Cette page n’a pas encore été corrigée

— « Voilà ce que c’est, d’avoir commencé trop tôt ! La vertu est toujours récompensée. »

Sylvie grognait :

— « Jolie vertu ! Et pour ce que tu en fais, à présent ! »

— « Et qu’en sais-tu ?… »

Non, elle ne faisait rien de sa vertu. Du vice, non plus. Elle se trouvait, en vérité, dans ces années, étrangement insouciante et de l’un et de l’autre.
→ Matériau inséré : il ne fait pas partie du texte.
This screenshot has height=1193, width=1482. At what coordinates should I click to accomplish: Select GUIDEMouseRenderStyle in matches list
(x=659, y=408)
Quand il lui arrivait d’y songer, elle était près d’en avoir honte : elle essayait ; mais même à cela — à avoir honte — là, sincèrement, elle n’arrivait pas :

— « Mais qu’est-ce que j’ai ?… Quoi ? Même pas la force d’être immorale ?… Le pire de tout : amorale… Quelle déchéance !… Rougis ! Rougis !… Ah ! non, assez ! Je suis bien assez rouge, comme cela… Tout de même pas autant que cette pauvre Sylvie, avec ses coups de scirocco qui lui font le front, les joues, le cou, comme un champ de coquelicots… Quelle insolente bonne santé !… »
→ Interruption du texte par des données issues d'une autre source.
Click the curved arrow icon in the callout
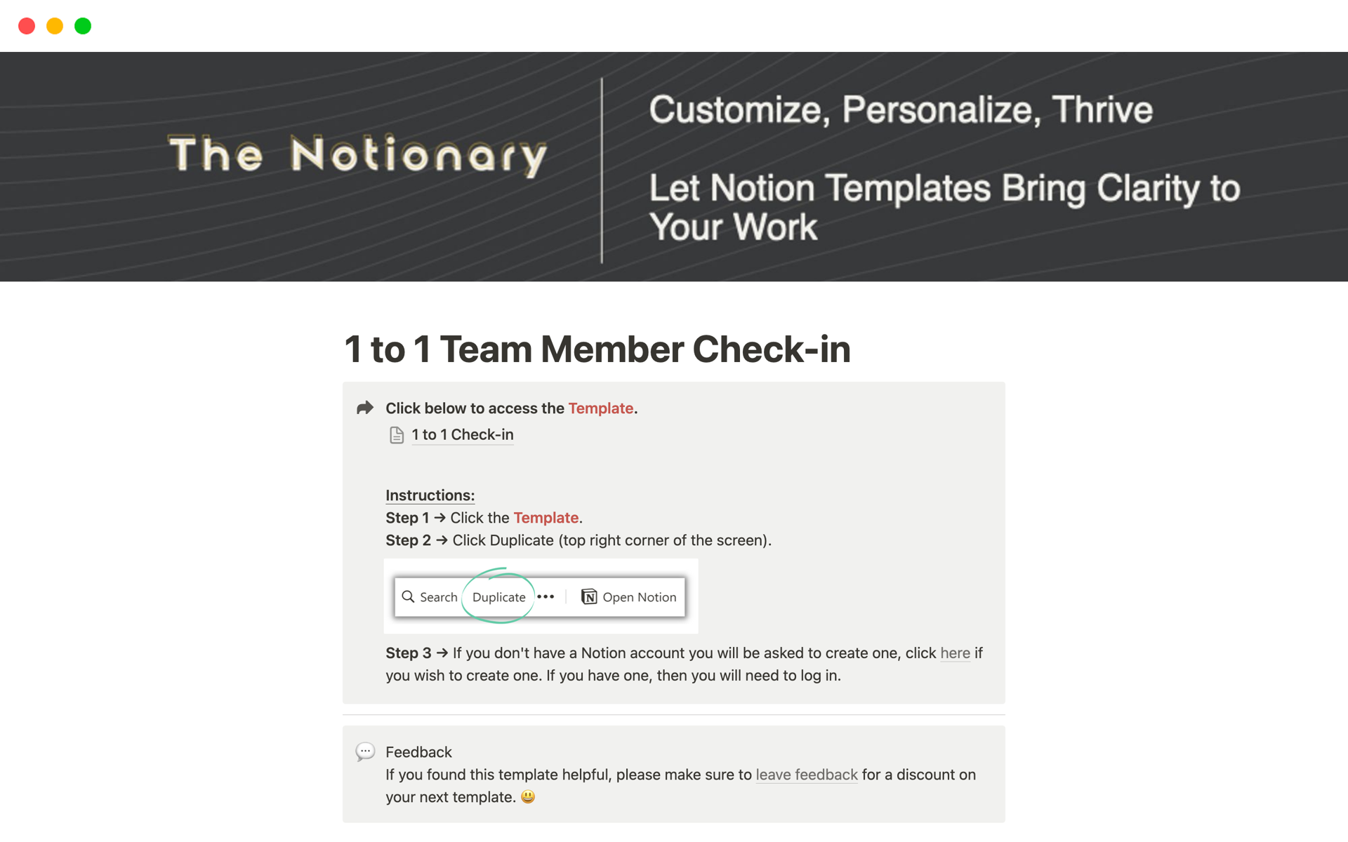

Certes, elle n’inspirait point la pitié. Ses conditions n’étaient pourtant pas brillantes. Elle vivait, au mois le mois, ayant tout juste en réservée pour quelques semaines d’entretien, avec de sévères restrictions ; elle ne faisait qu’un repas par jour, dans des restaurants à bon marché, où la nourriture n’était ni abondante ni choisie. Mais Dieu sait comment ! tout lui profitait.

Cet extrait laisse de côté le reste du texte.